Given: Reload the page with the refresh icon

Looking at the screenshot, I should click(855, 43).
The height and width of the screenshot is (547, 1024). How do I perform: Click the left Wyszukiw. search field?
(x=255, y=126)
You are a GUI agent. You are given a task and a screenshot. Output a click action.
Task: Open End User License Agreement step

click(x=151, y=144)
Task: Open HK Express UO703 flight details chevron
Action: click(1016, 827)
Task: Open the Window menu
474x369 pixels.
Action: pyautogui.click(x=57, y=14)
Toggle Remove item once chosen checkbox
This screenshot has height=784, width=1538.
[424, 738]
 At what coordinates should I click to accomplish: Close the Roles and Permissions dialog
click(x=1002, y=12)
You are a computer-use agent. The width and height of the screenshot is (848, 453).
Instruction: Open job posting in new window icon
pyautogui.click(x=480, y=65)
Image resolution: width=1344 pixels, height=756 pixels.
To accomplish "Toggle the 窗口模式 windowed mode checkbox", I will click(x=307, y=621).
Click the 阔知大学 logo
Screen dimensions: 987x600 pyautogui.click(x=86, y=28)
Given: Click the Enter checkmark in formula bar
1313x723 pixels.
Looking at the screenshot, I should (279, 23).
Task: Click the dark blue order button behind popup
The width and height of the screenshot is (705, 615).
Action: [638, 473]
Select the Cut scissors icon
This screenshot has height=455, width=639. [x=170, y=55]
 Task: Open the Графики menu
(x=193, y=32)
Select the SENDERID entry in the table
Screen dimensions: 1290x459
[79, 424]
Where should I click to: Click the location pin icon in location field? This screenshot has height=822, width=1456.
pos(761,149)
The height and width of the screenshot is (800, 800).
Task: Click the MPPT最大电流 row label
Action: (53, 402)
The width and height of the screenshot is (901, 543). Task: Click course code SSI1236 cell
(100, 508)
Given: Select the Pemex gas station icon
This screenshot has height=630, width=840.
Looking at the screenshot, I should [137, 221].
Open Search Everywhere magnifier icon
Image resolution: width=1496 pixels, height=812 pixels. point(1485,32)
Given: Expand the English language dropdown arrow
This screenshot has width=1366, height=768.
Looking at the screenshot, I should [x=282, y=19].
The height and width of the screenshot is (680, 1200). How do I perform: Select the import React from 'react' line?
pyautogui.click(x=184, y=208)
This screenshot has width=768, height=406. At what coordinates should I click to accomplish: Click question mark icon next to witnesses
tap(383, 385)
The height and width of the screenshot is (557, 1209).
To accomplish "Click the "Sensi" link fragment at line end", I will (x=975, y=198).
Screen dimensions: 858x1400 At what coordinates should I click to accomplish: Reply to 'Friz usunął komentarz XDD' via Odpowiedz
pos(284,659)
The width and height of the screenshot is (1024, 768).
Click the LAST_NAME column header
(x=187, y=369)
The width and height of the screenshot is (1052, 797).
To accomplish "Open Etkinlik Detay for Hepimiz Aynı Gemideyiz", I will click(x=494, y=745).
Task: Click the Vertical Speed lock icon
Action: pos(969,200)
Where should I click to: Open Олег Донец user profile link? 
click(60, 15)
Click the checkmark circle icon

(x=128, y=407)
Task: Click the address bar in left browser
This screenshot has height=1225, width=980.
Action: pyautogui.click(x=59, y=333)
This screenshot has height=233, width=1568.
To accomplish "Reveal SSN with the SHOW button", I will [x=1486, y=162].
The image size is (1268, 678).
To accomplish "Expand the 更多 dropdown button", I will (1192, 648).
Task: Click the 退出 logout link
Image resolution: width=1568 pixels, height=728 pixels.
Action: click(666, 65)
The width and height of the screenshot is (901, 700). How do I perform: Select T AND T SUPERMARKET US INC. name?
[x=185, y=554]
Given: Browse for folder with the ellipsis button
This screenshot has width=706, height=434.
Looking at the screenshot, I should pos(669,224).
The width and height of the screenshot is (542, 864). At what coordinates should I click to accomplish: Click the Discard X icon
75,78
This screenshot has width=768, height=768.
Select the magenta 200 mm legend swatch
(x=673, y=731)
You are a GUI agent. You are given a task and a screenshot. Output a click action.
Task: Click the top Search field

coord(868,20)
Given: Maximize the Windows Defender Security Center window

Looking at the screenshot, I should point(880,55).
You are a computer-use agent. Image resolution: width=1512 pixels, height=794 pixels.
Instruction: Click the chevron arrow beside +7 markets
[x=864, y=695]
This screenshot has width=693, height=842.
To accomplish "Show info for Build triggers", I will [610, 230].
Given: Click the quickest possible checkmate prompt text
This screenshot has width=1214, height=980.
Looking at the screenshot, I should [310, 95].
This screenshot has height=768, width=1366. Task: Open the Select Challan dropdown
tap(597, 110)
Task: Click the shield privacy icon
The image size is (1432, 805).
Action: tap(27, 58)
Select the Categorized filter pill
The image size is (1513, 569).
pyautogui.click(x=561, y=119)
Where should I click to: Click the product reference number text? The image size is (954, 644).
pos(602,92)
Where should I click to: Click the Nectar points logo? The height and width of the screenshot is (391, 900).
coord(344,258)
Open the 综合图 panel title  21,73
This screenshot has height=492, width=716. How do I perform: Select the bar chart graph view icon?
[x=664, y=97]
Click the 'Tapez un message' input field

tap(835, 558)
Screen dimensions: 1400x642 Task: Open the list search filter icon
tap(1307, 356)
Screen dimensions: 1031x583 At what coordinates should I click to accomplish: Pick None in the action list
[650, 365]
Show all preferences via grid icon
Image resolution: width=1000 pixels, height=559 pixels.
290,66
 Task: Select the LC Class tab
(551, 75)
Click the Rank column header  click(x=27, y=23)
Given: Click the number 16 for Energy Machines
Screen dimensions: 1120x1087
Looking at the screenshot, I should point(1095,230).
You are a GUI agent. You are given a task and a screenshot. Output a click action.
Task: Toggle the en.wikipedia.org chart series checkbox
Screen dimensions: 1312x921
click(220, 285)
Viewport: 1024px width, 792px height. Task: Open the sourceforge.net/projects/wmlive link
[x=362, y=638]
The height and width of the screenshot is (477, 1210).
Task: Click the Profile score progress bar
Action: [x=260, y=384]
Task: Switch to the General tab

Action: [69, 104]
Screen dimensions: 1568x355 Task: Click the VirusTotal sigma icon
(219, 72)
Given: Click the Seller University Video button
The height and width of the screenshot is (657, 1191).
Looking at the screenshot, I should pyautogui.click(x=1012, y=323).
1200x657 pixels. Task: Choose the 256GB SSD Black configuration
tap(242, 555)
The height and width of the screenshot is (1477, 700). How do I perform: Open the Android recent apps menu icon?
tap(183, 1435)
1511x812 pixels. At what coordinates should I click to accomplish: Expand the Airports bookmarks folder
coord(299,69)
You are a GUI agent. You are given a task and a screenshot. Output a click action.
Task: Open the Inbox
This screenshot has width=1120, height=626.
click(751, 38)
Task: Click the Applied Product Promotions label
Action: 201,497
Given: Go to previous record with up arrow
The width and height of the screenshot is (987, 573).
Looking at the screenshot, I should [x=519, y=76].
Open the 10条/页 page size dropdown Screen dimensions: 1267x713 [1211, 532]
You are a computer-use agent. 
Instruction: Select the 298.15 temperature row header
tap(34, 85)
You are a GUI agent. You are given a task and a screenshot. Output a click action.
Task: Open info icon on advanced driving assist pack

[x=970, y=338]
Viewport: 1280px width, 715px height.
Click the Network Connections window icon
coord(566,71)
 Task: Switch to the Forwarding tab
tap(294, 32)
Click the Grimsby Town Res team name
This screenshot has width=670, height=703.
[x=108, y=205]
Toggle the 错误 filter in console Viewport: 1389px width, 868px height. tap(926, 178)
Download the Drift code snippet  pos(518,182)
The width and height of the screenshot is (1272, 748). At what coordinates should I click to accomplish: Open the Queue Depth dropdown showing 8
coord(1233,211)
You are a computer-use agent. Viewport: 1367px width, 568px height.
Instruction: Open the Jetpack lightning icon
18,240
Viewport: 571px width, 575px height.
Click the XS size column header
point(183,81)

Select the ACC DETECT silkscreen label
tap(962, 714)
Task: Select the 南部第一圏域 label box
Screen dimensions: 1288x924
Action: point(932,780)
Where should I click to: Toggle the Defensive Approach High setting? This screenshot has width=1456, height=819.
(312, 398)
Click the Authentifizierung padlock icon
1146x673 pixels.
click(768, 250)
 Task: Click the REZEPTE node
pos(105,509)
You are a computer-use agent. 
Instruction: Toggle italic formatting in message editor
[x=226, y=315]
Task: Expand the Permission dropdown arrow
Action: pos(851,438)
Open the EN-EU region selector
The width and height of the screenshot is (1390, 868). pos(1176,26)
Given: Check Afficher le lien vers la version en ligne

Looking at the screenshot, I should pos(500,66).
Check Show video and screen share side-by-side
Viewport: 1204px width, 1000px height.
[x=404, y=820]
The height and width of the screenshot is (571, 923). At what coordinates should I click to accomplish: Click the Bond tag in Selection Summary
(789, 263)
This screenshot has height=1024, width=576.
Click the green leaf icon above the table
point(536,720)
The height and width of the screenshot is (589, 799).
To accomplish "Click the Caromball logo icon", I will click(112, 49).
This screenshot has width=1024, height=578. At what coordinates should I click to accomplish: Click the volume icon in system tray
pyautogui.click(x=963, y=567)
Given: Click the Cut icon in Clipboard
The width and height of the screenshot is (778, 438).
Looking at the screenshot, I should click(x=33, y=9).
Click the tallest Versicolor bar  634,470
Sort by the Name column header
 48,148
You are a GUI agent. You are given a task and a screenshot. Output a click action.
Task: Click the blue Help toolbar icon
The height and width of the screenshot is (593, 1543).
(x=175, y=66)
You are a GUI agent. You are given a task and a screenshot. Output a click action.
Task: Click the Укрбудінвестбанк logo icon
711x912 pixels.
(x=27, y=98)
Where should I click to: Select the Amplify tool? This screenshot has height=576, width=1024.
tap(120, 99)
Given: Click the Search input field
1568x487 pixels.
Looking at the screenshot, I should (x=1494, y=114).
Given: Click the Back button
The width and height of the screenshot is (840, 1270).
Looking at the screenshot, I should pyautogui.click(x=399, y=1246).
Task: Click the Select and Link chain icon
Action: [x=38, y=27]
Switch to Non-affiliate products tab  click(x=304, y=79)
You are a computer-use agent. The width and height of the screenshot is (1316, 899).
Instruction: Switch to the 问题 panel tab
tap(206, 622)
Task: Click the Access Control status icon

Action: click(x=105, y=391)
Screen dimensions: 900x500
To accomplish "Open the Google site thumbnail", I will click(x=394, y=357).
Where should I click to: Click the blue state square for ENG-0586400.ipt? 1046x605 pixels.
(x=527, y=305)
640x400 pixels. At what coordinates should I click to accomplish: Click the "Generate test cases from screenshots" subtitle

--

## Activity
Give back the lines of the data exactly as they are written, from the first line through the line containing "Task: Open the Window menu".

## Result of this task
Given: Reload the page with the refresh icon

Looking at the screenshot, I should click(855, 43).
The height and width of the screenshot is (547, 1024). How do I perform: Click the left Wyszukiw. search field?
(x=255, y=126)
You are a GUI agent. You are given a task and a screenshot. Output a click action.
Task: Open End User License Agreement step

click(x=151, y=144)
Task: Open HK Express UO703 flight details chevron
Action: click(1016, 827)
Task: Open the Window menu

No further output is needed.